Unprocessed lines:
'''

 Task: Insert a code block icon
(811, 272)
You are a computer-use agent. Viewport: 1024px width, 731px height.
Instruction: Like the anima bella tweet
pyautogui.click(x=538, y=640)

'''

### Given request
Reproduce the lines above verbatim, with no changes of any kind.

### Task answer
 Task: Insert a code block icon
(811, 272)
You are a computer-use agent. Viewport: 1024px width, 731px height.
Instruction: Like the anima bella tweet
pyautogui.click(x=538, y=640)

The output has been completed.